Culture

Marlène Dietrich, la vamp de la lumière

La relation qu’entretenait Marlène Dietrich avec la photographie ressemble à une vie de couple. La découverte dans les premières photos. La passion dans celles qui révèlent toute sa beauté. Le contrôle lorsque le corps commence à donner des signes de défaillances. La colère quand les défauts deviennent trop fréquents. La ru+pture lorsque l’appareil donne seulement des motifs d’insatisfaction avec l’âge. Et puis, la haine lorsqu’il faut se cacher pour ne plus être vu de l’autre.
Ces étapes sont données à voir dans l’exposition de Rabat qui montre jusqu’à quel point Marlène Dietrich savait tout du pouvoir des images. Et pour preuve, l’un de ses premiers photographes, George Hurrell, a rapporté dans ses mémoires les injonctions strictes de la star lorsqu’elle était en face d’un photographe.
Elle exigeait qu’un grand miroir soit posé directement auprès de l’appareil de prises de vues. La lumière, rapporte George Hurrell, « devait toujours venir d’en haut, directement sur sa tête. Elle pouvait le vérifier dans le miroir. Elle prenait elle-même la pose et disait alors : «maintenant George, prends la photo».
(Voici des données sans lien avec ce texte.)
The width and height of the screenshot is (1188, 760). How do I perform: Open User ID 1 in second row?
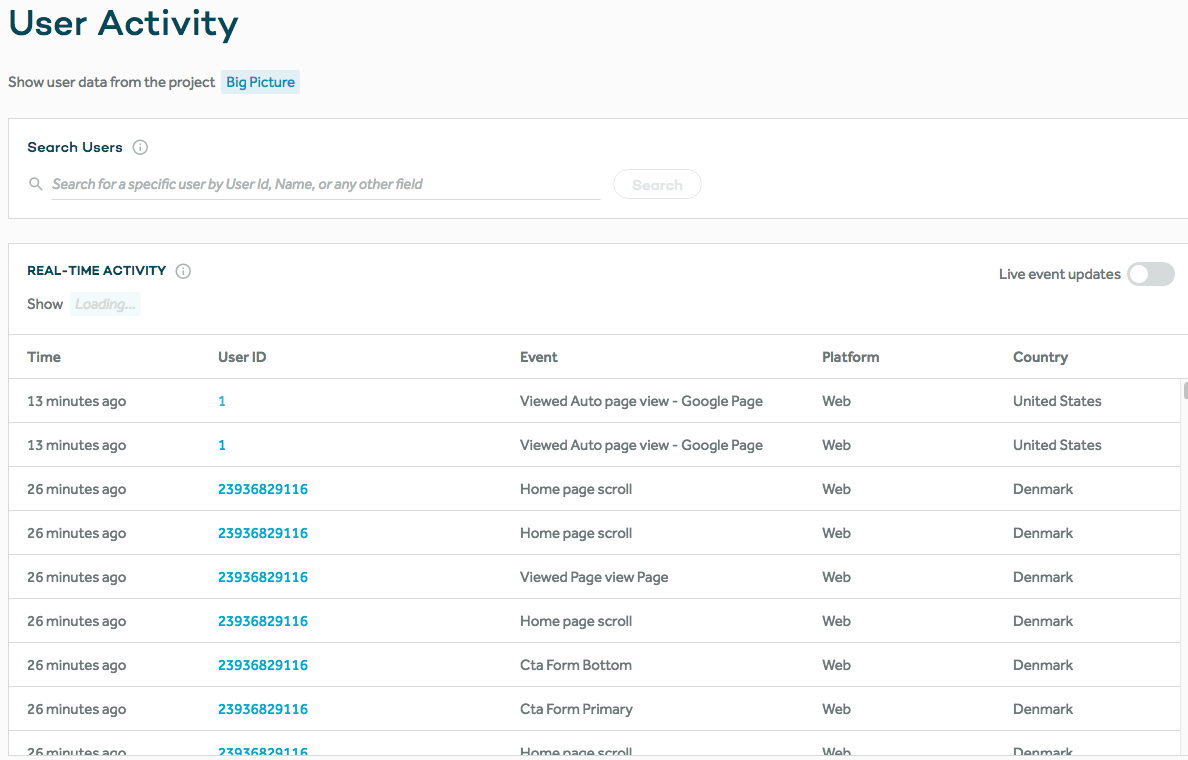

La lumière, elle en a compris très vite non pas les effets esthétiques, mais les valeurs participant du sacré et de l’angélique qu’elle suggère aux spectateurs. Lumière en plongée comme si l’actrice avait la bénédiction du ciel. Dans l’une de ses photos, tout dessine un mouvement d’ascension : les yeux levés vers le ciel et la posture de la main qui tient la tête comme un piédestal. Pourtant, qu’elle l’ait volontairement cherché ou non, Marlène Dietrich suggère aussi l’idée d’une chute dans ses photos, notamment dans celles où la cendre d’une cigarette menace de tomber.
Les premières photographies qui ont contribué de façon radicale au mythe de la star datent de l’introduction de la lumière qui auréole ses traits. Car avant l’avènement de la lumière, rien ne laissait présager que Dietrich allait devenir l’une des légendes de la photographie de star. Bien plus, une photographie de 1922 montre une jeune femme en robe informe et portant une coiffe. Elle a l’air d’une robuste paysanne allemande. Seule la vivacité des yeux et un chat tenu entre les mains peuvent donner des indices de la carrière future de la vamp.
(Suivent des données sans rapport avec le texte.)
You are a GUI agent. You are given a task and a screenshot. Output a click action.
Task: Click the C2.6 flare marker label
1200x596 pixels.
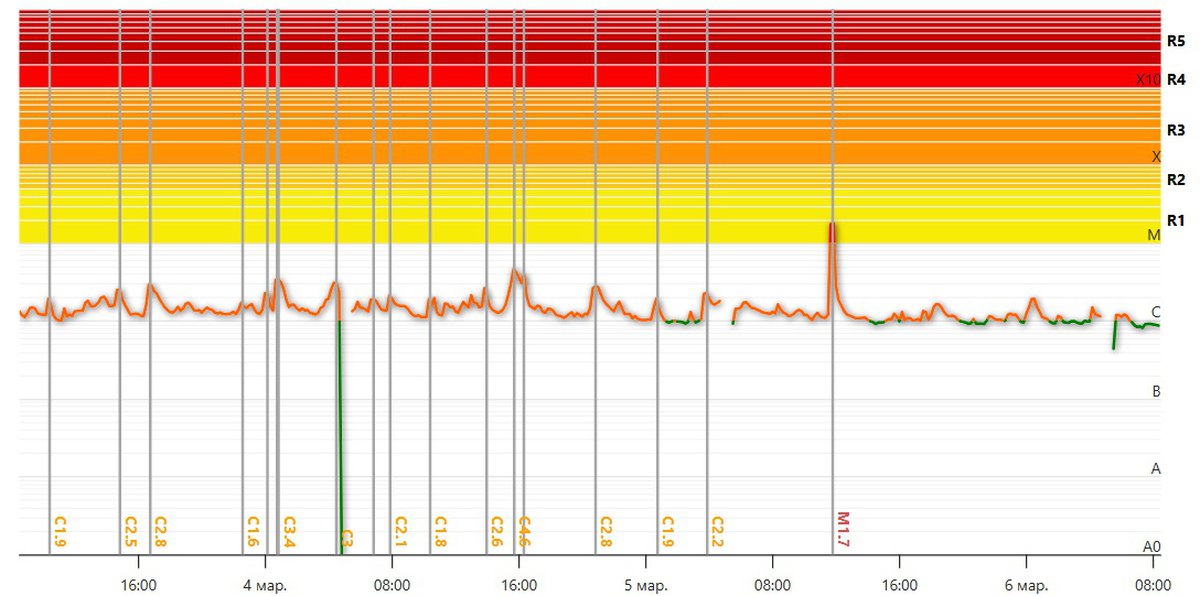(x=496, y=531)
La métamorphose de Marlène Dietrich s’est opérée avec la rencontre du réalisateur Joseph Von Sternberg. «Marlène, c’est moi !», dit-il des années plus tard pour proclamer ses droits d’auteur sur une créature qu’il a confectionnée de toutes pièces. Le premier grand rôle de Marlène Dietrich, c’est à Von Sternberg qu’elle le doit. Lola Lola a conquis des générations de spectateurs dans «L’Ange Bleu» (1930). Elle y a imposé un nouveau type d’érotisme dans le cinéma.
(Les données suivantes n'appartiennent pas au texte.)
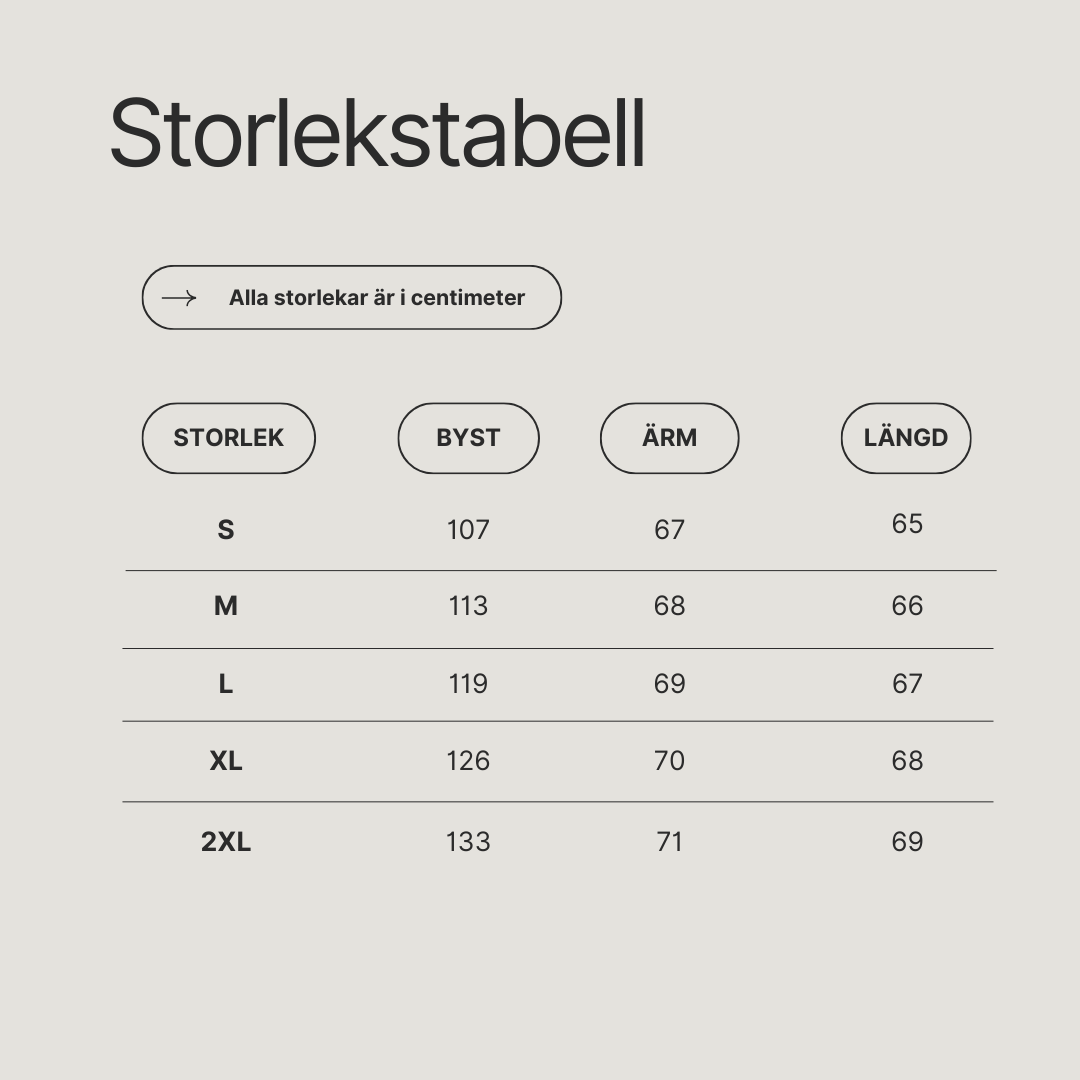This screenshot has width=1080, height=1080.
Task: Click the bust value 126 for XL
Action: (468, 761)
Marlène Dietrich est l’emblème de la femme moderne : consciente, érotique et indépendante financièrement. C’est une véritable coupure avec le modèle de la femme telle que la concevait jusque-là l’Occident. Elle a multiplié les provocations. Dans «Coeurs brûlés», son premier film américain, Marlène apparaît dans une scène en porte-jarretières. Elle a poussé la provocation à son comble lorsqu’elle a brouillé les codes moraux à Hollywood en privilégiant les costumes d’homme. Une grande partie des photographies exposées la montrent vêtue suivant la mode masculine. Outre le costume, un autre attribut masculin est récurrent dans les photographies de la star : la cigarette. Il est rare de trouver une photo où Marlène Dietrich pose sans cigarette. Ces traits distinctifs de la virilité ne sont pas à l’unisson avec la présence d’hommes dans les photos de l’actrice. Celle que l’on surnommait la vamp dévirilisait les mâles qui posaient avec elle. Elle absorbait toute la lumière pour leur faire de l’ombre.
À l’image de cette photo de 1936 avec l’acteur Gary Cooper qui est effacé par le trop de présence de sa voisine. Les seuls hommes dont elle tolérait la présence sont des admirateurs anonymes qu’elle domine par la taille. Ou des soldats attroupés lors d’un spectacle destiné au maintien du moral des troupes alliées en 1944. Marlène Dietrich a 49 ans en 1950. Elle a posé non pas pour montrer la vitalité de son visage, mais l’éternelle jeunesse de ses jambes. Deux paires de jambes enveloppées dans des bas-résilles marquent le désir que la star éprouve pour son corps et qu’elle veut communiquer aux autres. À partir de 1980, elle s’est réfugiée littéralement dans un appartement à Paris. Sa mort en 1992 a suscité une grande émotion. Elle s’est vraisemblablement suicidée, laissant au temps des photos qui ne vieillissent pas.